[Problem details]: Set out exactly every line of the entries below, starting at the line that holds "Open the 锦月如歌 drama title" and stopping after the line that holds "You are a computer-use agent. This".

[Records for processing]:
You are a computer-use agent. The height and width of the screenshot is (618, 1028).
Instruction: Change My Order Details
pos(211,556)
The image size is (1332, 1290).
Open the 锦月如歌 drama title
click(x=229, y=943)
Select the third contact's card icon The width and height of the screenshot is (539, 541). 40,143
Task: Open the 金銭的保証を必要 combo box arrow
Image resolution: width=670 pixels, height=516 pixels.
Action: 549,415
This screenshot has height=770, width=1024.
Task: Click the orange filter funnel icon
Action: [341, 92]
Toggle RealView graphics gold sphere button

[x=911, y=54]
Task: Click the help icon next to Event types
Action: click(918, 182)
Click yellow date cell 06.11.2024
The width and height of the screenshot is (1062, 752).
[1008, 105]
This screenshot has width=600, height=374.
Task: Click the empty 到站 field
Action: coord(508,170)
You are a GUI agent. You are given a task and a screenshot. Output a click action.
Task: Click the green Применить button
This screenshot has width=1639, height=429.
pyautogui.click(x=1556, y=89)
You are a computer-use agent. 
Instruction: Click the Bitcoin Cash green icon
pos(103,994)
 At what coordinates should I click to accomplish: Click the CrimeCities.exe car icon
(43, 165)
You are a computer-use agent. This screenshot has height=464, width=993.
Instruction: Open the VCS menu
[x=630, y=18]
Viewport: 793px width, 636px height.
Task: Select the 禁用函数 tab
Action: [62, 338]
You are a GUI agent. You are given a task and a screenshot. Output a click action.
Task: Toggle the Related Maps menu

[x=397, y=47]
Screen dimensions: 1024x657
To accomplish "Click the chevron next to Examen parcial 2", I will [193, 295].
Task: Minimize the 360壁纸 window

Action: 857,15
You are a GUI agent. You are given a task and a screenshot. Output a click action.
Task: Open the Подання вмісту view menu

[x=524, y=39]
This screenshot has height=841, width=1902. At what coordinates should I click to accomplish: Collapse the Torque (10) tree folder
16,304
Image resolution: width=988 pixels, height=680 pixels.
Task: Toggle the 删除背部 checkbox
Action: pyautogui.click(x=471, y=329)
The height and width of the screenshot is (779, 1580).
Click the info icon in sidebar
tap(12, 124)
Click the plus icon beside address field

[Problem solution]:
Open the 锦月如歌 drama title
click(x=229, y=943)
Select the third contact's card icon The width and height of the screenshot is (539, 541). 40,143
Task: Open the 金銭的保証を必要 combo box arrow
Image resolution: width=670 pixels, height=516 pixels.
Action: 549,415
This screenshot has height=770, width=1024.
Task: Click the orange filter funnel icon
Action: [341, 92]
Toggle RealView graphics gold sphere button

[x=911, y=54]
Task: Click the help icon next to Event types
Action: click(918, 182)
Click yellow date cell 06.11.2024
The width and height of the screenshot is (1062, 752).
[1008, 105]
This screenshot has width=600, height=374.
Task: Click the empty 到站 field
Action: coord(508,170)
You are a GUI agent. You are given a task and a screenshot. Output a click action.
Task: Click the green Применить button
This screenshot has width=1639, height=429.
pyautogui.click(x=1556, y=89)
You are a computer-use agent. 
Instruction: Click the Bitcoin Cash green icon
pos(103,994)
 At what coordinates should I click to accomplish: Click the CrimeCities.exe car icon
(43, 165)
You are a computer-use agent. This screenshot has height=464, width=993.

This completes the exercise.